- [What you are asked to do] Your output should be the lines from the one containing "Image resolution: width=1280" through the end of the listing, exact and inclusive, with no pictures.

- [Recorded data]

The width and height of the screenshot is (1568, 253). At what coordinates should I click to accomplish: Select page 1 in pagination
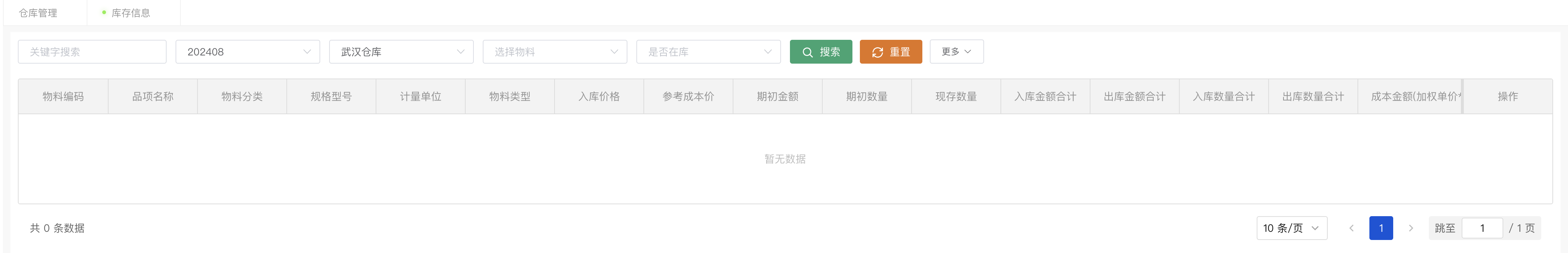pyautogui.click(x=1381, y=228)

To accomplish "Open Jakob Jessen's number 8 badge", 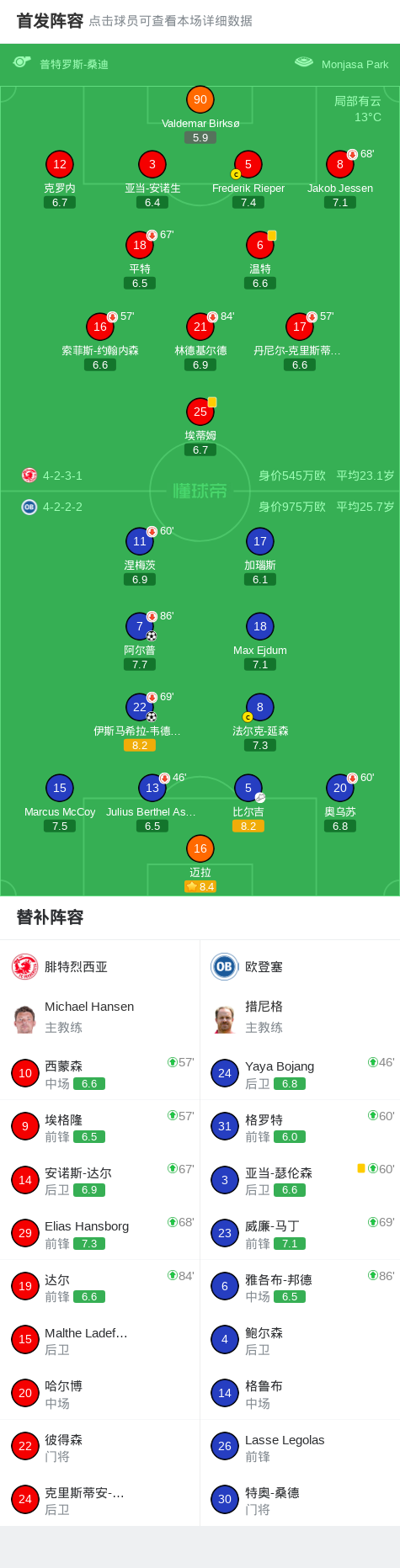I will click(x=340, y=164).
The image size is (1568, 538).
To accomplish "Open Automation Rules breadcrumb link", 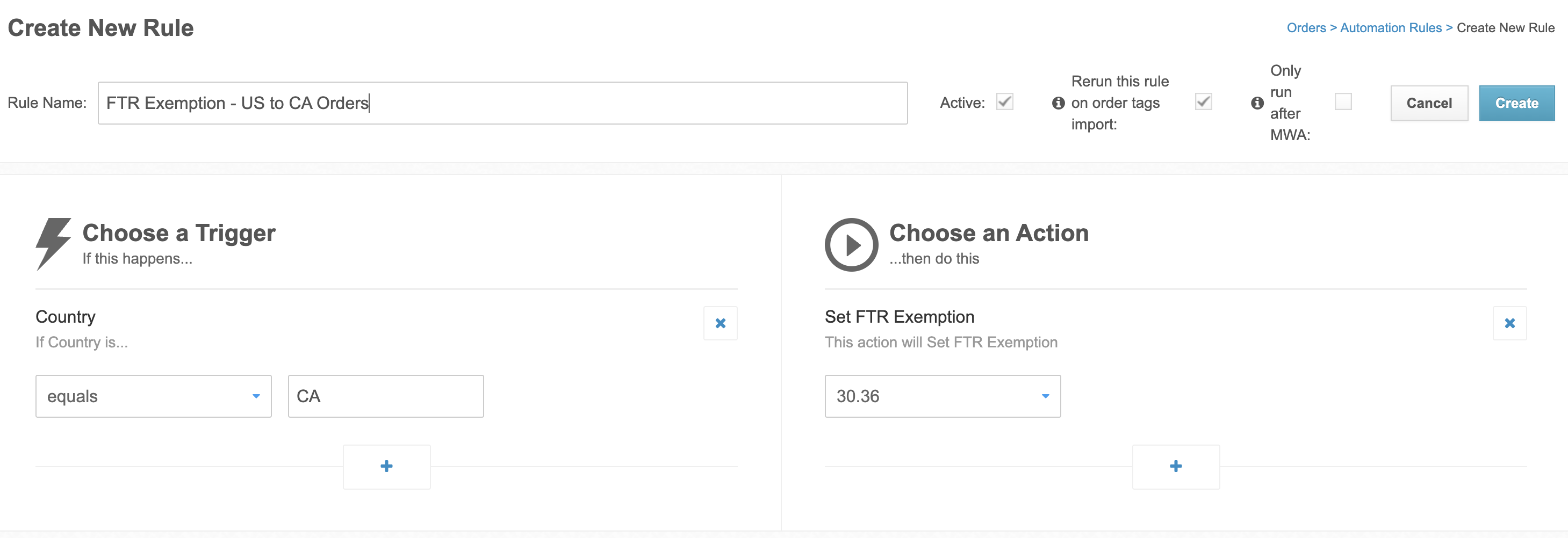I will coord(1390,28).
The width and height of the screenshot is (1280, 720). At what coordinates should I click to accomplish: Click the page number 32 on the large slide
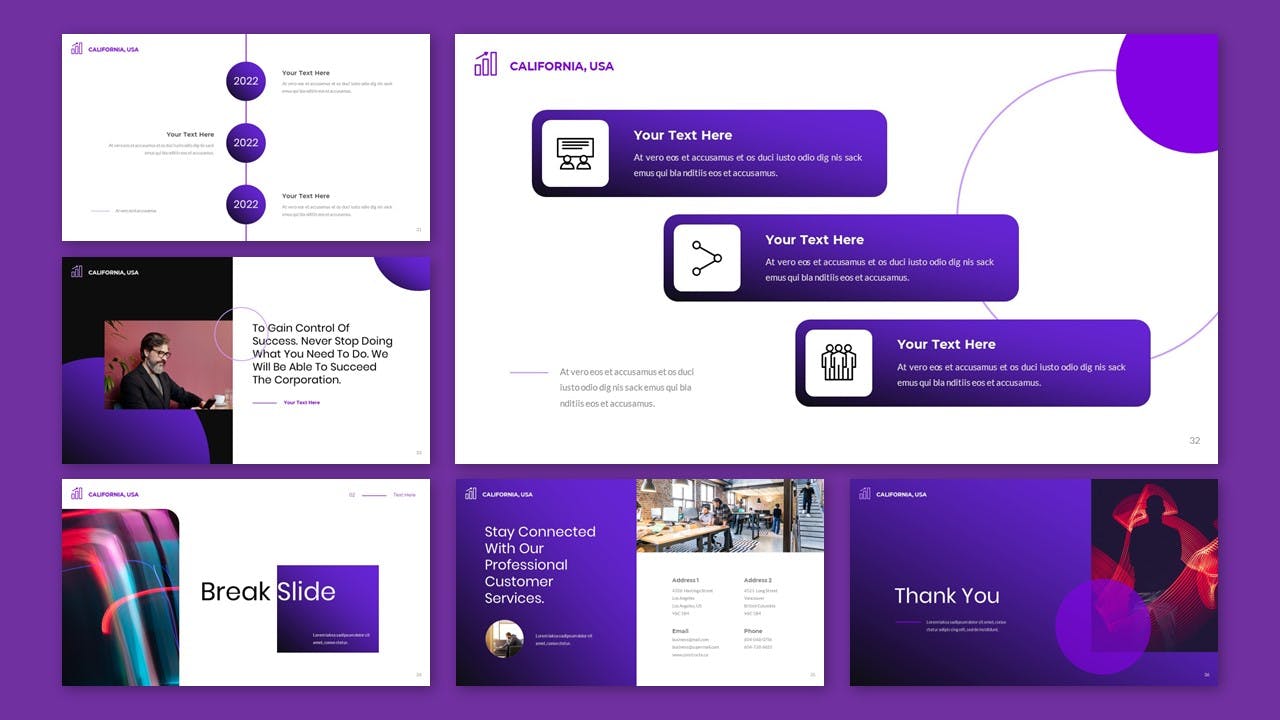1194,441
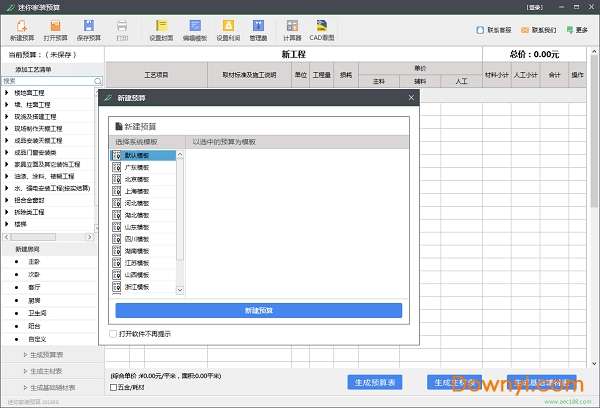Open a budget with 打开预算 icon
This screenshot has width=600, height=408.
point(57,29)
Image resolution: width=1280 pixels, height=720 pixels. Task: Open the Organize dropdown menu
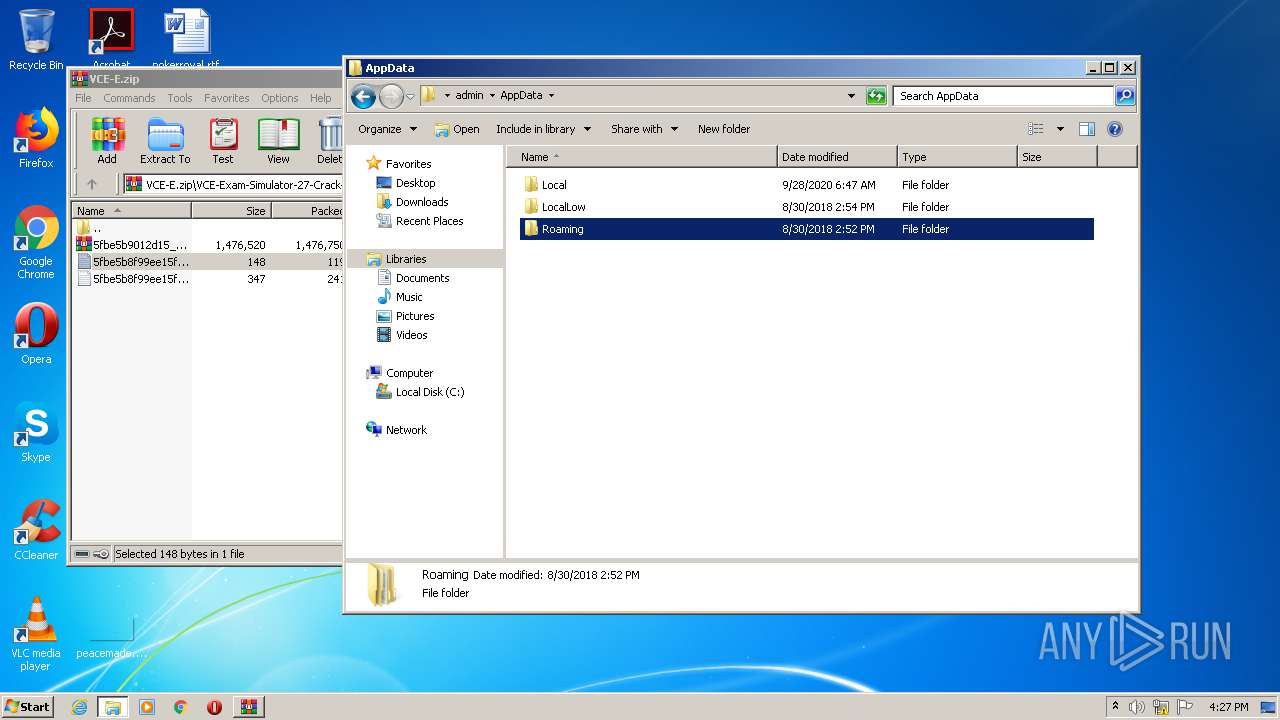(x=387, y=129)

- [Reply to the task]
Image resolution: width=1280 pixels, height=720 pixels. Task: Open the Organize dropdown menu
(x=387, y=129)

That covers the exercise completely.